Don’t let US majors chip away at Open Skies

First published on eTurboNews:

The single largest benefit to airlines and consumers that has occurred in the history of commercial air transportation began as a concept that crystallized into the US model known as Open Skies.

Twenty-five years and more than 100 agreements since the signing of that first pact between the US and the Netherlands, Open Skies has become a model around the world for air service liberalization.

The positive impact that liberalization has on aviation markets is huge and measurable. A survey by InterVistas shows that liberalization spurred a 16% growth in traffic between nations in 2016. This percentage hike is consistent in aviation markets that are opened up, with traffic growth typically averaging 12% to 35%.
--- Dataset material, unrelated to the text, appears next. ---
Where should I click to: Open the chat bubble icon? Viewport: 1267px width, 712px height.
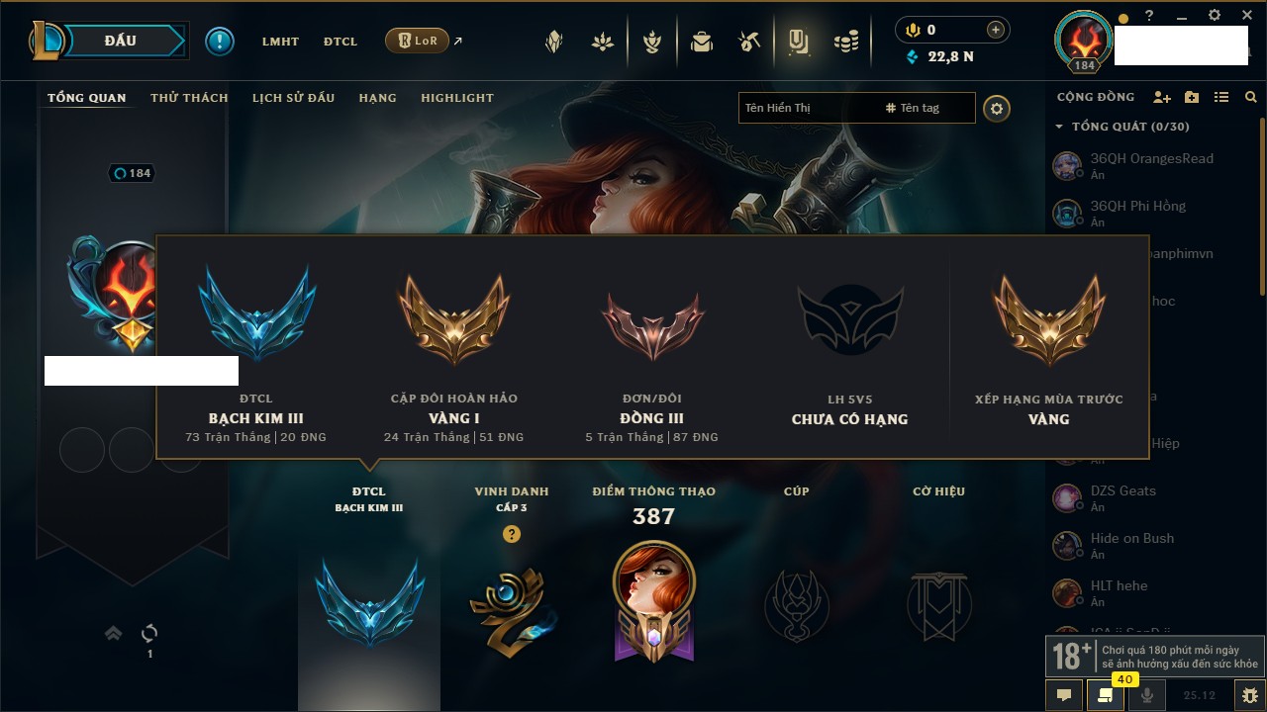coord(1064,695)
For a classic before-and-after example, look to the US-Japan market. An InterVistas case study shows that between 2000 and 2009, traffic in this market dropped 33%—by almost 5 million. After the 2010 Open Skies agreement, and despite slot constraints and a global recession, seven new nonstop routes were created, frequency increased by 60 flights per week, and traffic rebounded to its highest level in five years.

Air service liberalization stimulates markets and encourages new city pairs. It allows for innovation and new, low-cost entrants. Open Skies’ fifth and seventh freedoms allow cargo carriers to open new hubs, improve the supply chain and lower delivery costs. Liberalization allows the market to grow and creates millions of jobs.

The traveling public rarely recognizes the enormous good that the American-born Open Skies concept has yielded, but passengers would be truly shocked and outraged if the pre-liberalization restrictions—and inevitably, higher fares—were reinstated.

InterVistas estimates that if all markets globally were fully liberalized, there would be 500 million more passengers and 9.4 million jobs created, including those in the supply industry and aviation-dependent tourism.

So there remain huge opportunities and rewards to be harvested from further liberalization. But there is a very real danger that instead, the US’ next commercial aviation steps will mark a retreat.

Chipping away at parts of Open Skies agreements to pander to those who wish to further protect their highly dominant market positions would be bad for America and worse for the consumer. American, Delta and United sit at the very top of the world in terms of passengers carried, revenue, profitability and fleet size. They, as much as any airline, have gained enormously from Open Skies, especially in the all-important transatlantic market, where each US carrier has powerful antitrust partnerships with major European airlines. They must not be allowed to dictate new Open Skies terms that benefit only them, certainly not in the transatlantic market but also not with the UAE and Qatar.

The road that the US and its Open Skies partners around the world should instead pursue is not a backwards one, but towards an even bolder future. Lift antiquated and nonsensical airline ownership and control laws. Re-think cabotage rights. Such brave thinking—as the initial Open Skies concept indeed was—would enable the US to retain its mantle as world’s aviation leader.